I cannot, myself, believe that this bleak picture, representing an extravagant idealism, is true. In fact, it seems to me a reductio ad absurdum of the reasonings from which it flows. But it is easier of course, to say this than to pinpoint the places at which these reasonings go astray. The latter task is what I shall undertake in the following three lectures. ....

 

[1]. Hans Reichenbach, Experience and Prediction (Chicago: The University of Chicago Press, 1938), chapter 1, sec. 1.

[2]. S. I. Benn and R. S. Peters, Social Principles and the Democratic State (London: George Allen and Unwin, Ltd. 1959), p. 22.

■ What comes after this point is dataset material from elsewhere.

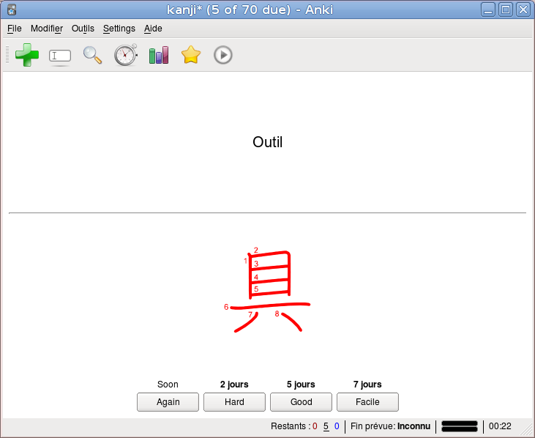Rate the card as Hard
This screenshot has width=535, height=438.
(x=234, y=402)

[3] C. C. Gillispie, The Edge of Objectivity (Princeton: Princeton University Press, 1960), p. 10.

[4]. Clarence Irving Lewis, Mind and the World Order, republication of first edition with corrections by the author (New York: Dover Publications, Inc.,, 1956), pp. 189-192. First published, New York: Charles Scribner's Sons, 1929.

[5] Charles S. Peirce, "How to Make Our Ideas Clear," Popular Science Monthly, XII (1878), 286-302. Reprinted in Charles S. Peirce, Essays in the Philosophy of Science, ed. Vincent Tomas. "The American Heritage Series" no. 17 (Indianapolis: The Bobbs-Merrill Co., Inc., 1957) pp. 31-56; for the passage cited, see Tomas, pp. 53-54.

[6] Mind and the World Order, p. 52.

[7] Norwood Russell Hanson, Patterns of Discovery (Cambridge at the University Press, 1958), p. 19.

[8] Ibid., p. 17.

[9] Ibid., p. 8.

[10] Ibid., p. 18.

[11] Reprinted from The Structure of Scientific Revolutions by Thomas S. Kuhn (Chicago and London: The University of Chicago Press, 1962), p. 101.

[12] The Structure of Scientific Revolutions, p. 149.

[13] Ibid., p. 77.

[14] Michael Polanyi, Personal Knowledge (Chicago: The University of Chicago Press, and London: Routledge & Kegan Paul, Ltd., 1958; revised edition, 1962), p. 16. Reissued, Harper Torchbook edition (New York and Evanston: Harper & Bros., 1964).

[15] Ibid., p. 64.

[16] The Structure of Scientific Revolutions, p. 149.

[17] Personal Knowledge p. 15.

[18] Max Planck, Scientific Autobiography and Other Papers. Tr. Frank Gaynor (New York: Philosophical Library, 1949), pp. 33-34, cited in Kuhn, p. 150.

[19] The Structure of Scientific Revolutions, p. 109.